Plasminogen Reduces Renal Injuries in Ischemic Reperfusion-Induced Acute Renal Injury Model Mice

[0197] Nine 7- to 9-week-old male PLG.sup.+/+ mice were randomly divided into three groups, 3 mice in each of the sham operation group, the group administered with plasminogen, and the control group administered with vehicle PBS. All mice were anesthetized by intraperitoneal injection of pentobarbital sodium at 50 mg/kg body weight. Incisions were made in the abdomens of the mice in the group administered with plasminogen and the control group administered with vehicle PBS for the exposure of kidneys, bilateral arteries and veins were isolated and clamped by vascular clamps, then the kidney were moved back into the abdominal cavity, and the wound was closed. After the time was up, the kidneys were exposed again, the vascular clamps were removed, the renal situations were observed, and the wounds were sutured after confirmation of reperfusion. In the sham operation group, an incisions was made in the abdomen for the exposure of the kidney only without ischemic treatment, and the wounds were sutured after the time was up .sup.[39]. After the operation was completed, each mouse received an intraperitoneal injection of 1 mL of normal saline at 37 C. The body temperature were kept at 36.5 C. to 38 C. during the operation. The day of model establishment was recorded as Day 1, and plasminogen or vehicle PBS was administered at the same time. Mice in the group administered with plasminogen were administered with plasminogen at a dose of 1 mg/0.1 mL/mouse/day via the tail vein, and an equal volume of PBS was administered to mice in the control group administered with vehicle PBS via the tail vein, both lasting for 7 days. Sham-operated mice received no injection treatment The mice were sacrificed on Day 8. The kidneys were fixed in 4% paraformaldehyde for 24 hours. The tissue sections were 3m thick. The sections were dewaxed and rehydrated, stained with hematoxylin and eosin (HE staining), differentiated with 1% hydrochloric acid in alcohol, and returned to blue with ammonia water. The sections were dehydrated with alcohol gradient, permeabilized with xylene, sealed with a neutral gum, and observed under an optical microscope at 200.

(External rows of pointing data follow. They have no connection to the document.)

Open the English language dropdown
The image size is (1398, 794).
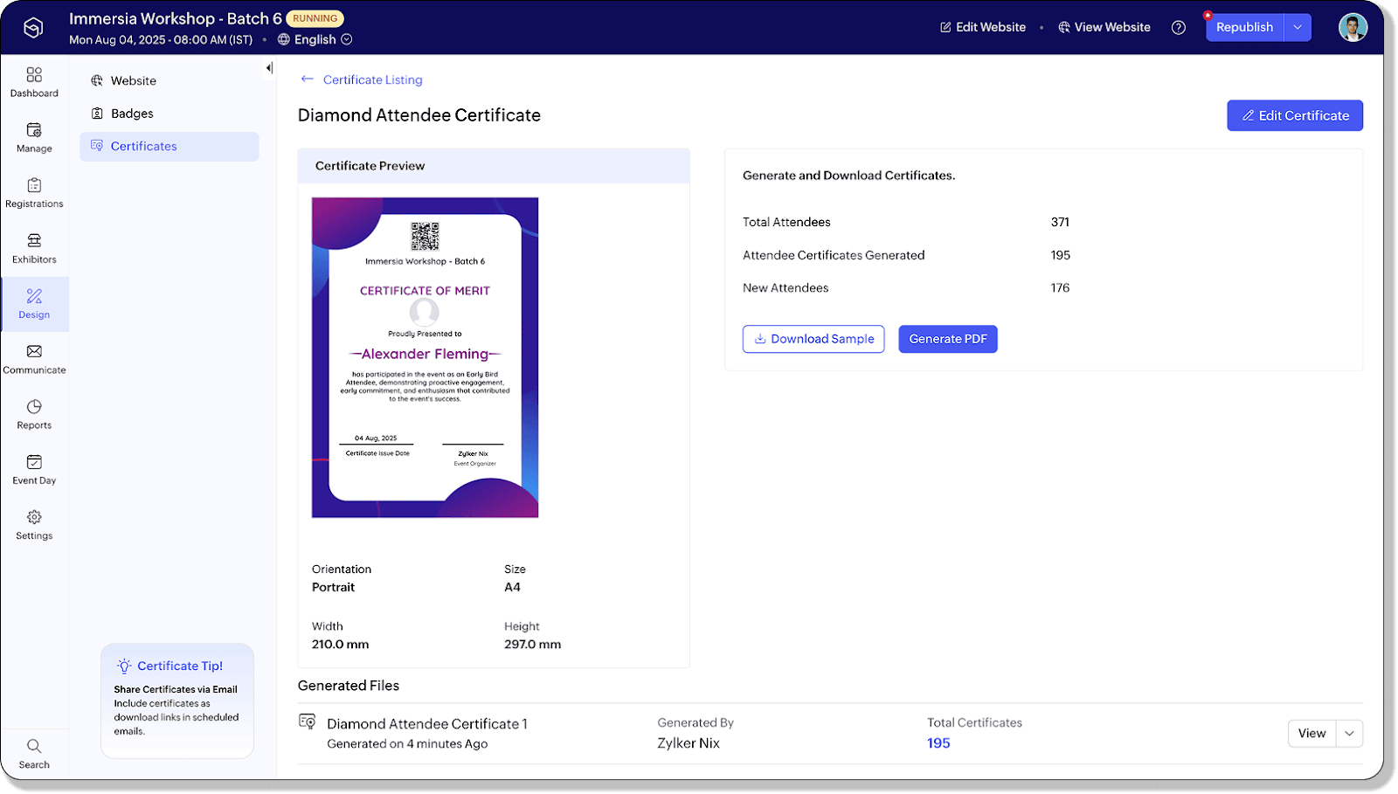point(315,39)
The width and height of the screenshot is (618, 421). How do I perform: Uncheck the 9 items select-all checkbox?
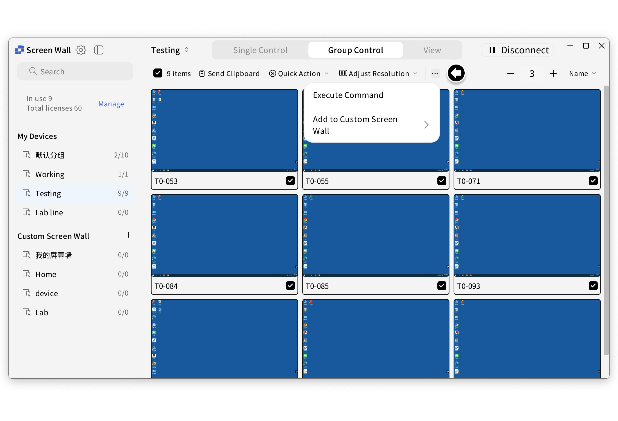click(158, 73)
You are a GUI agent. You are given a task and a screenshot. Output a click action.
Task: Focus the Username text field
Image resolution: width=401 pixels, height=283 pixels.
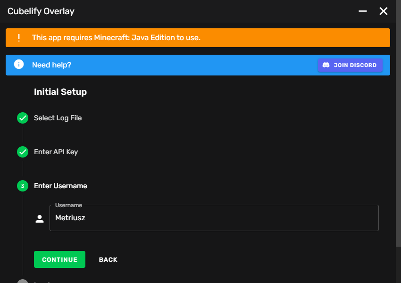pos(214,218)
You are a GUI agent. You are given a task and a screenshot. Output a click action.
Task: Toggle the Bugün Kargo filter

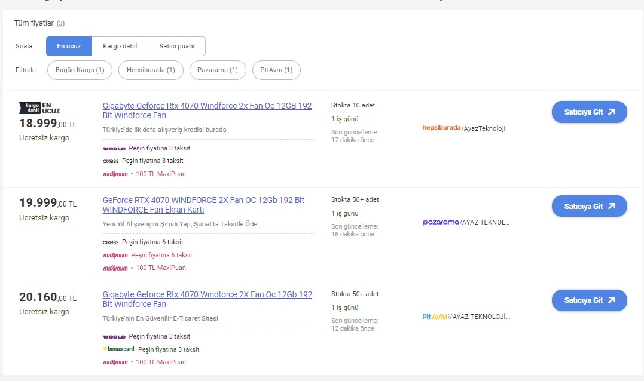[80, 70]
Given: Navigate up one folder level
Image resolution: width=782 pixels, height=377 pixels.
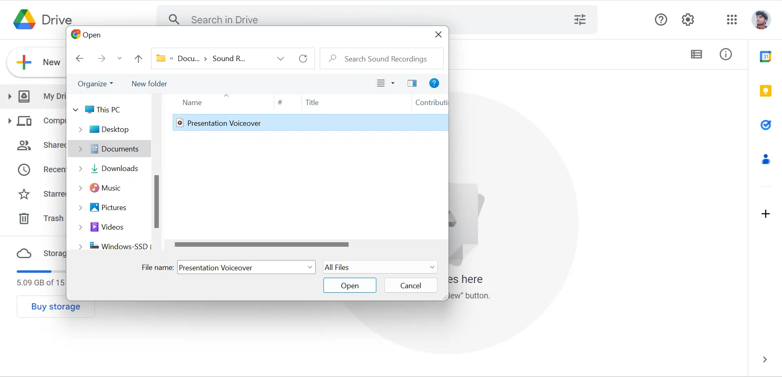Looking at the screenshot, I should [138, 59].
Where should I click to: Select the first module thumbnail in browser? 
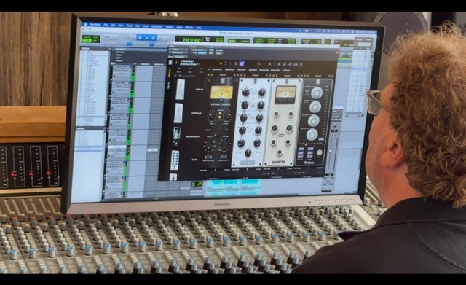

[0198] The results showed that in the sham operation group (FIG. 19A), the glomerular capillaries were unobstructed, and the cytoplasm was red-stained in renal tubules that were normal in morphology; in the control group administered with vehicle PBS (FIG. 19B), mild inflammatory cell infiltration (indicated by a triangle) in glomeruli, extensive inflammatory cell infiltration in renal interstitium, pus casts (indicated by a thin arrow) in some renal tubules, condensation of a few cell nuclei in renal tubules, great areas of flattened epithelial cells (indicated by a thick arrow), and dilated renal tubules were observed; and compared with the control group administered with vehicle PBS, there were only a few flattened epithelial cells in the group administered with plasminogen (FIG. 19C), in which most of the renal tubules had returned to a normal tubular morphology, the cytoplasm was red-stained, and no obvious renal tubular atrophy had been found, with mild inflammatory cell infiltration in renal interstitium only, all of which were close to the morphologies in the sham operation group. It indicates that plasminogen can ameliorate the renal injury in ischemic reperfusion-induced acute renal injury model mice.